The 21st century has been kind to Die Frau ohne Schatten ("The Woman without a Shadow"), first produced in 1919 and considered to be Strauss's greatest opera.

The electronic smoke and mirrors of contemporary stagecraft mean that the demands for storms, water and fire which previously made the opera almost unproduceable, can be achieved using video and other technologically-driven devices. In this revival of Jonathan Kent's 2009 production, brilliantly judged staging gives the plot a narrative force that might otherwise have fallen into the crack between two worlds.

A convoluted libretto sees the daughter of spirit king Keikobad married to a mortal Emperor and unable to have a child. This is symbolised by her lack of a shadow. Unless she can acquire one her husband will be turned to stone. To source a shadow, the desperate Empress and her scheming Nurse zip into the human world and bribe the downtrodden wife of a broody dyer to part with hers.

The two separate realms are brilliantly realised.
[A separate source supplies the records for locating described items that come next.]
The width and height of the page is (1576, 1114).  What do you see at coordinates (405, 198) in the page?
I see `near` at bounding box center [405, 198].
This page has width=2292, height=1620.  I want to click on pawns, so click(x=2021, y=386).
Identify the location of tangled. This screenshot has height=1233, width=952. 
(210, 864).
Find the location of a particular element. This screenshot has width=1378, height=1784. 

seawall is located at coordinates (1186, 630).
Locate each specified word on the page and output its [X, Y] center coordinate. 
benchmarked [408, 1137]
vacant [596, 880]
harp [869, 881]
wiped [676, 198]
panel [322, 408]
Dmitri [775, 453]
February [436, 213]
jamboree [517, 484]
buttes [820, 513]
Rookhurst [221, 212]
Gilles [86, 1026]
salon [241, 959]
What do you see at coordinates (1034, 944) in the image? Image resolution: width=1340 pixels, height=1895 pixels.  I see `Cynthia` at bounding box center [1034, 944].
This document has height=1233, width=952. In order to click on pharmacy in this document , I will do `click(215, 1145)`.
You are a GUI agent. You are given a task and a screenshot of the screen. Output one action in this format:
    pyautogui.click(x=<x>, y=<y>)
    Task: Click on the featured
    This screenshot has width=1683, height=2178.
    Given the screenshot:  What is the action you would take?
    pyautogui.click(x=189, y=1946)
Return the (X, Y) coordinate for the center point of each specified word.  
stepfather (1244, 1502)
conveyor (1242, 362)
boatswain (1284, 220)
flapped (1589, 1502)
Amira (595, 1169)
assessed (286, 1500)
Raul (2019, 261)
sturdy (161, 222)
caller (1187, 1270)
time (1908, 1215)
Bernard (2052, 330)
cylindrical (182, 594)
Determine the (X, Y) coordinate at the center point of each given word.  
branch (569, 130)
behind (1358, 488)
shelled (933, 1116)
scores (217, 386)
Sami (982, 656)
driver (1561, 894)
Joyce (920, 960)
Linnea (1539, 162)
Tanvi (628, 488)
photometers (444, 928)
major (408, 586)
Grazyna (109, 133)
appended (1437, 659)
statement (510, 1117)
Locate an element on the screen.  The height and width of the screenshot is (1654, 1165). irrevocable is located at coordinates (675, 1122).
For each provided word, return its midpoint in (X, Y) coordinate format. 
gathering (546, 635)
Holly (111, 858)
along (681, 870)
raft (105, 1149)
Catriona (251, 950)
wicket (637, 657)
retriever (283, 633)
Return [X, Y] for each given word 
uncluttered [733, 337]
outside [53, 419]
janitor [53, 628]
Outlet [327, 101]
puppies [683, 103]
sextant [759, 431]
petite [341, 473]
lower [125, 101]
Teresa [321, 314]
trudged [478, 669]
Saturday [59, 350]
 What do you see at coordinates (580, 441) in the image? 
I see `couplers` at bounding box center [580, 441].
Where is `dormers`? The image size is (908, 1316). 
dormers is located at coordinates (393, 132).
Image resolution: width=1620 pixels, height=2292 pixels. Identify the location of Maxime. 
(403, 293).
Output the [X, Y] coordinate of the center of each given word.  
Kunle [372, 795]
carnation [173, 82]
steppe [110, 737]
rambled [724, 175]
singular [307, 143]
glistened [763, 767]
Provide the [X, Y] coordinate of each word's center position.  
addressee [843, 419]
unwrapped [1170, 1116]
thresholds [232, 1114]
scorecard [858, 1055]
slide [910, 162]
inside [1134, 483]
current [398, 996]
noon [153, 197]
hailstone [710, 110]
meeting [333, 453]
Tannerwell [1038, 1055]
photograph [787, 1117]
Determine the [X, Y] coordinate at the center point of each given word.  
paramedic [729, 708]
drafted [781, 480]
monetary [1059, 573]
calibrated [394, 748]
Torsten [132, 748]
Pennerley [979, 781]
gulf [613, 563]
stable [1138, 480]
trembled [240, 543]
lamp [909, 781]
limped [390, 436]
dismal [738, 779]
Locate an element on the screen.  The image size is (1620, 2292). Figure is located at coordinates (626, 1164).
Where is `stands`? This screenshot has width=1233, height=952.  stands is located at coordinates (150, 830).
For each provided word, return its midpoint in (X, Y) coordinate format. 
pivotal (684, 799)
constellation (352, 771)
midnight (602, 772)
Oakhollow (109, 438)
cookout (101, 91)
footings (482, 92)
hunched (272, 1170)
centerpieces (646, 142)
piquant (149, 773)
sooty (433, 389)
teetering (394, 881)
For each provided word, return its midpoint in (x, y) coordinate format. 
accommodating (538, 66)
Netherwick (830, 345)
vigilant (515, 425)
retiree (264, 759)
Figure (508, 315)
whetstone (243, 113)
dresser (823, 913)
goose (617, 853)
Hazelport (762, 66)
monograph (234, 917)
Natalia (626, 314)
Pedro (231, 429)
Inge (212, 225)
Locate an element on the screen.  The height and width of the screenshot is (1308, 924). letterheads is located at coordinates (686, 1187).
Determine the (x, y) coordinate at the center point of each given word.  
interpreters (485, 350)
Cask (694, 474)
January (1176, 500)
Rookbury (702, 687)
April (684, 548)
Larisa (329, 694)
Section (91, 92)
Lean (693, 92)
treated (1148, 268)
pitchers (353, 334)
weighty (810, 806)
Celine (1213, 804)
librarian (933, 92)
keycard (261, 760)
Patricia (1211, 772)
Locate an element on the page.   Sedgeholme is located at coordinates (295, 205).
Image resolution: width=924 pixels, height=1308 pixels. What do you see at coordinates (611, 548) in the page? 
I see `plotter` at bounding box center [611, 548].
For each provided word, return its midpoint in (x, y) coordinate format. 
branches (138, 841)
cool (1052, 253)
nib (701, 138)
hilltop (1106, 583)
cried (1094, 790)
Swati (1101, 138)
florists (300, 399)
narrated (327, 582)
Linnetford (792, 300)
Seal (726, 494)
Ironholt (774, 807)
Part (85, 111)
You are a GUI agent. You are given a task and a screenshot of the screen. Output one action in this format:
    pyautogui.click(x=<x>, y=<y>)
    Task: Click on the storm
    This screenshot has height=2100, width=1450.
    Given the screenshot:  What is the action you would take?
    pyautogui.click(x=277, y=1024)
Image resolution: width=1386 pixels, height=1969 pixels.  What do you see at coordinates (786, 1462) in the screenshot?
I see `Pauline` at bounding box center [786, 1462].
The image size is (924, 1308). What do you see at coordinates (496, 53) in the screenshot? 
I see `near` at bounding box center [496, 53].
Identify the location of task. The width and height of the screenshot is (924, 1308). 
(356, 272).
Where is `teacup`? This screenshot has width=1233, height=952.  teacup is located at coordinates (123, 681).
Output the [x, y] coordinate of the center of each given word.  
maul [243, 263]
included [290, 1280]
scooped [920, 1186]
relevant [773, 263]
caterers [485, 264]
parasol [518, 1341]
Scene one, the Emperor's kingdom, is viewed through a taut layer of gauze, projected with giant blossoms and swirling mist. Keikobad's messenger descends on a huge golden bird. The Nurse and the Emperor negotiate the bejewelled set like lavishly dressed-up dolls. In scene two Barak, the Dyer's, squalid hovel is a bump back to reality. Into this garage/laundry/ bedsit, with a van in the corner and a dye pit beside the double bed, the Nurse and Empress arrive to tempt the Dyer's Wife with promises of riches, finery and hot young bodies.

With Kent's direction to drive the story, the music can shine. Valery Gergiev's Mariinsky Opera has a special place in the Edinburgh Festival audience's heart and the conductor pulls a lean, muscular performance out of the enormous orchestra the piece requires. The brass section work hard to create the menace needed for the bombastic Emperor and the strings melt in the orchestral passage in act one as Barak and his frumpy missus potter about their meagre home.

Olga Sergeyeva is a brave Dyer's Wife, excelling at the dramatic top end of her register, whipping off her top to reveal a foxy bra and wobbling muffin top in the climax of the second act. She even gets her shadow back in the over-elaborate – but happy – ending.